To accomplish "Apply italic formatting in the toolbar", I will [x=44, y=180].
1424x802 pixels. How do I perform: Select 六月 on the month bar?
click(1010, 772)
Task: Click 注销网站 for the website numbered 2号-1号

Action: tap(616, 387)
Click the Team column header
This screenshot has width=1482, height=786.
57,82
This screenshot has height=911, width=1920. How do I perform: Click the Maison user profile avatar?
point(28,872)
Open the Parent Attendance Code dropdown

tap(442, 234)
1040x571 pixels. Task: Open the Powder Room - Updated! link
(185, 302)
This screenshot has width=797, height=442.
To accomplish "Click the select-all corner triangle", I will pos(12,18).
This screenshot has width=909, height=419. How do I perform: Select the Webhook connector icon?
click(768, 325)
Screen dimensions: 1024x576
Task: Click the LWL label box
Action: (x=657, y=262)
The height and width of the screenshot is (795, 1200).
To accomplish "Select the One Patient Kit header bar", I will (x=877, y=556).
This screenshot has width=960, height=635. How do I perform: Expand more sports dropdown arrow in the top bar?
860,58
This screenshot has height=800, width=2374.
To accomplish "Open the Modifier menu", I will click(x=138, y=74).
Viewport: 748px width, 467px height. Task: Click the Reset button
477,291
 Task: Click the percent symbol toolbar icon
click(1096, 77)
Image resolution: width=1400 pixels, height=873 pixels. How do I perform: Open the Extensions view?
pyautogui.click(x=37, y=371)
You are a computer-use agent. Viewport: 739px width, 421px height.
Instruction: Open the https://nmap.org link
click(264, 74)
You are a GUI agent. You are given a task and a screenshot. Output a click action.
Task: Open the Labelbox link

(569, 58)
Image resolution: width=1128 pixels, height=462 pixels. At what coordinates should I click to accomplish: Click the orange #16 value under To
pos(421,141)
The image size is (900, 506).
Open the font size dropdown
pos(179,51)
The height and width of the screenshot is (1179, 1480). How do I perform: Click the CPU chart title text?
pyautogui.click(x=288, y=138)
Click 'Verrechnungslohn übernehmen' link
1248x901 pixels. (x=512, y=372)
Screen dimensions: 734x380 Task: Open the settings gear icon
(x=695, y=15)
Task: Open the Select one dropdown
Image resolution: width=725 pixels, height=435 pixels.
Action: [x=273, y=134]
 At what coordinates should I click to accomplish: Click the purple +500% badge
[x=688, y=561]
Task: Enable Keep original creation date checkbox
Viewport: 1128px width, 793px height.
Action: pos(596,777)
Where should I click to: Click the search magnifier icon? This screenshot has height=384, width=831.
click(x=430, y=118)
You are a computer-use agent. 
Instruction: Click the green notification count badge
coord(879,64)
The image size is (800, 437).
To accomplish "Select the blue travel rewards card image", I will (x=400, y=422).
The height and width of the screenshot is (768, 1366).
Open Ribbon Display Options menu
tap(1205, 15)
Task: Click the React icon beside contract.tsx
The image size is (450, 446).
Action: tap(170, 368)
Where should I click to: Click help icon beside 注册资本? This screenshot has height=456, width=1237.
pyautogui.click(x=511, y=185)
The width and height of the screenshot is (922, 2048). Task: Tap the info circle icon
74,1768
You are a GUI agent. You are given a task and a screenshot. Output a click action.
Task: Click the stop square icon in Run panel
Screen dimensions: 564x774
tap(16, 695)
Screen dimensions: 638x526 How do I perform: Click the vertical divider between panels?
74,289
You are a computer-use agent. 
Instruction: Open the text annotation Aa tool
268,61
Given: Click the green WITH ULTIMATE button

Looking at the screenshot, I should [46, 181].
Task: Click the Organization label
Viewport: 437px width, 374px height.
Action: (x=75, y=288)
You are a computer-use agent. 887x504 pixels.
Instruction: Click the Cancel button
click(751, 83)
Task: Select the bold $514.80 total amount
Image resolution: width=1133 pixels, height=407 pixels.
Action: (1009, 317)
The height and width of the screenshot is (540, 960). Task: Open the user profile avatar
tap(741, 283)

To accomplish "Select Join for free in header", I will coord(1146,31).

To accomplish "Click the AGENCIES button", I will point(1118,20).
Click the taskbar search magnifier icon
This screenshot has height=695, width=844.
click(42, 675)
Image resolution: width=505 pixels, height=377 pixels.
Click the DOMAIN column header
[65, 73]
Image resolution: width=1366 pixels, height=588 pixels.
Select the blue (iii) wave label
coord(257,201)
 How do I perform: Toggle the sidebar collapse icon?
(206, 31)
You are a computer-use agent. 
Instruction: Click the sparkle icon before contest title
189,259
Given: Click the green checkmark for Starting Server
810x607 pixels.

■ ■ ■ ■ ■

PROBLEM STATEMENT :: Your response must repeat all of the material above exactly.

TASK ANSWER ::
To accomplish "Apply italic formatting in the toolbar", I will [x=44, y=180].
1424x802 pixels. How do I perform: Select 六月 on the month bar?
click(1010, 772)
Task: Click 注销网站 for the website numbered 2号-1号

Action: tap(616, 387)
Click the Team column header
This screenshot has width=1482, height=786.
57,82
This screenshot has height=911, width=1920. How do I perform: Click the Maison user profile avatar?
point(28,872)
Open the Parent Attendance Code dropdown

tap(442, 234)
1040x571 pixels. Task: Open the Powder Room - Updated! link
(185, 302)
This screenshot has width=797, height=442.
To accomplish "Click the select-all corner triangle", I will pos(12,18).
This screenshot has width=909, height=419. How do I perform: Select the Webhook connector icon?
click(768, 325)
Screen dimensions: 1024x576
Task: Click the LWL label box
Action: (x=657, y=262)
The height and width of the screenshot is (795, 1200).
To accomplish "Select the One Patient Kit header bar", I will (x=877, y=556).
This screenshot has width=960, height=635. How do I perform: Expand more sports dropdown arrow in the top bar?
860,58
This screenshot has height=800, width=2374.
To accomplish "Open the Modifier menu", I will click(x=138, y=74).
Viewport: 748px width, 467px height. Task: Click the Reset button
477,291
 Task: Click the percent symbol toolbar icon
click(1096, 77)
Image resolution: width=1400 pixels, height=873 pixels. How do I perform: Open the Extensions view?
pyautogui.click(x=37, y=371)
You are a computer-use agent. Viewport: 739px width, 421px height.
Instruction: Open the https://nmap.org link
click(264, 74)
You are a GUI agent. You are given a task and a screenshot. Output a click action.
Task: Open the Labelbox link

(569, 58)
Image resolution: width=1128 pixels, height=462 pixels. At what coordinates should I click to accomplish: Click the orange #16 value under To
pos(421,141)
The image size is (900, 506).
Open the font size dropdown
pos(179,51)
The height and width of the screenshot is (1179, 1480). How do I perform: Click the CPU chart title text?
pyautogui.click(x=288, y=138)
Click 'Verrechnungslohn übernehmen' link
1248x901 pixels. (x=512, y=372)
Screen dimensions: 734x380 Task: Open the settings gear icon
(x=695, y=15)
Task: Open the Select one dropdown
Image resolution: width=725 pixels, height=435 pixels.
Action: [x=273, y=134]
 At what coordinates should I click to accomplish: Click the purple +500% badge
[x=688, y=561]
Task: Enable Keep original creation date checkbox
Viewport: 1128px width, 793px height.
Action: pos(596,777)
Where should I click to: Click the search magnifier icon? This screenshot has height=384, width=831.
click(x=430, y=118)
You are a computer-use agent. 
Instruction: Click the green notification count badge
coord(879,64)
The image size is (800, 437).
To accomplish "Select the blue travel rewards card image", I will (x=400, y=422).
The height and width of the screenshot is (768, 1366).
Open Ribbon Display Options menu
tap(1205, 15)
Task: Click the React icon beside contract.tsx
The image size is (450, 446).
Action: tap(170, 368)
Where should I click to: Click help icon beside 注册资本? This screenshot has height=456, width=1237.
pyautogui.click(x=511, y=185)
The width and height of the screenshot is (922, 2048). Task: Tap the info circle icon
74,1768
You are a GUI agent. You are given a task and a screenshot. Output a click action.
Task: Click the stop square icon in Run panel
Screen dimensions: 564x774
tap(16, 695)
Screen dimensions: 638x526 How do I perform: Click the vertical divider between panels?
74,289
You are a computer-use agent. 
Instruction: Open the text annotation Aa tool
268,61
Given: Click the green WITH ULTIMATE button

Looking at the screenshot, I should [46, 181].
Task: Click the Organization label
Viewport: 437px width, 374px height.
Action: (x=75, y=288)
You are a computer-use agent. 887x504 pixels.
Instruction: Click the Cancel button
click(751, 83)
Task: Select the bold $514.80 total amount
Image resolution: width=1133 pixels, height=407 pixels.
Action: (1009, 317)
The height and width of the screenshot is (540, 960). Task: Open the user profile avatar
tap(741, 283)

To accomplish "Select Join for free in header", I will coord(1146,31).

To accomplish "Click the AGENCIES button", I will point(1118,20).
Click the taskbar search magnifier icon
This screenshot has height=695, width=844.
click(42, 675)
Image resolution: width=505 pixels, height=377 pixels.
Click the DOMAIN column header
[65, 73]
Image resolution: width=1366 pixels, height=588 pixels.
Select the blue (iii) wave label
coord(257,201)
 How do I perform: Toggle the sidebar collapse icon?
(206, 31)
You are a computer-use agent. 
Instruction: Click the sparkle icon before contest title
189,259
Given: Click the green checkmark for Starting Server
810x607 pixels.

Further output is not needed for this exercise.